Sependapat dengan paus, Martosemoto menjelaskan bahwa meski memiliki penduduk Muslim terbesar di dunia, "Indonesia bukan negara Islam." Sebaliknya, lanjutnya, salah satu sila dalam Pancasila menjamin kebebasan beribadat setiap individu. Sambil menegaskan bahwa kerukunan telah berjalan lama di kalangan berbagai penganut agama di Indonesia, duta besar itu menegaskan bahwa “konflik-konflik yang terjadi belakangan ini di sejumlah daerah Indonesia itu tidak berdasarkan perbedaan agama seperti yang biasa diklaim.” Konflik itu merupakan “akibat perbuatan sejumlah provokator” yang ingin merusak kerukunan, katanya, dan terjadi hanya “di sejumlah daerah” dari kepulauan nusantara yang sedemikian luas.
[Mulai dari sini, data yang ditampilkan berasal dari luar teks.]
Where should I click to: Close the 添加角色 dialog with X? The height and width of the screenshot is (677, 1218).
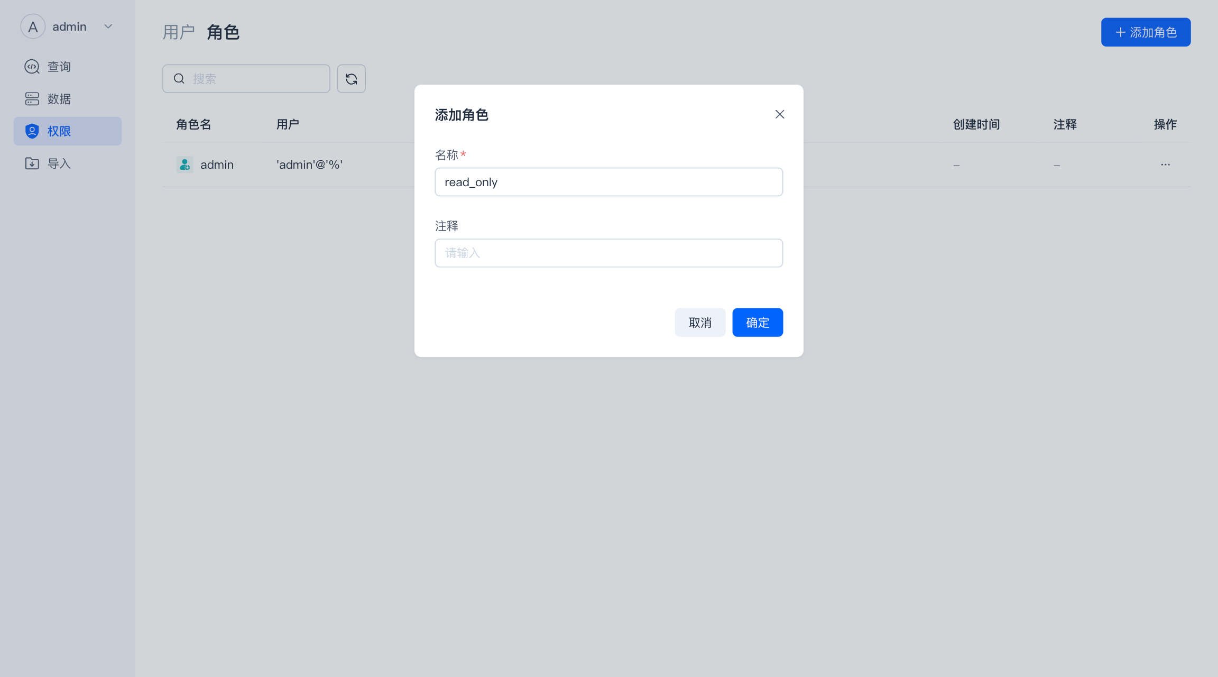click(780, 114)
Paus itu tidak mengemukakan bahwa banyak dari konflik-konflik itu merupakan adu domba umat Kristen melawan Muslim, namun ia menjelaskan bahwa umat Katolik Indonesia hanyalah “minoritas kecil.” Data Gereja menunjukkan bahwa jumlah umat Katolik mendekati 6,5 juta jiwa atau sekitar 3 persen dari total penduduk.

Mereka “ingin terlibat penuh dalam kehidupan berbangsa” dengan memberikan kontribusi demi kemajuan jasmani dan rohani, kata paus itu, sambil mencontohkan dalam jaringan lembaga-lembaga pendidikan dan kesehatan yang melayani masyarakat “tanpa mempedulikan latar belakang agama” dan meningkatkan “kemajuan masyarakat yang otentik.”

Paus mengakui adanya jaminan konstitusional terhadap kebebasan beragama, namun ia mengingatkan pemerintah Indonesia bahwa “perlindungan hak asasi manusia yang fundamental ini menuntut suatu kesiagaan terus menerus dari semua pihak.”

Paus mengungkapkan keyakinan bahwa persetujuan Indonesia baru-baru ini terhadap Kesepakatan Internasional tentang Hak-Hak Sipil dan Politik akan “turut memperkokoh kebebasan dan keabsahan otonomi umat kristiani secara individu dan lembaga-lembaga mereka.”

Paus juga berharap bahwa Indonesia akan memberikan kontribusi bagi perdamaian dunia dan perhatian terhadap pembangunan integral melalui perannya sekarang ini sebagai anggota tidak tetap dari Dewan Keamanan Perserikatan Bangsa-Bangsa.Paus Benediktus menutup dengan memohon berkat Tuhan bagi duta besar yang baru, keluarganya, dan “seluruh masyarakat Indonesia yang tercinta.”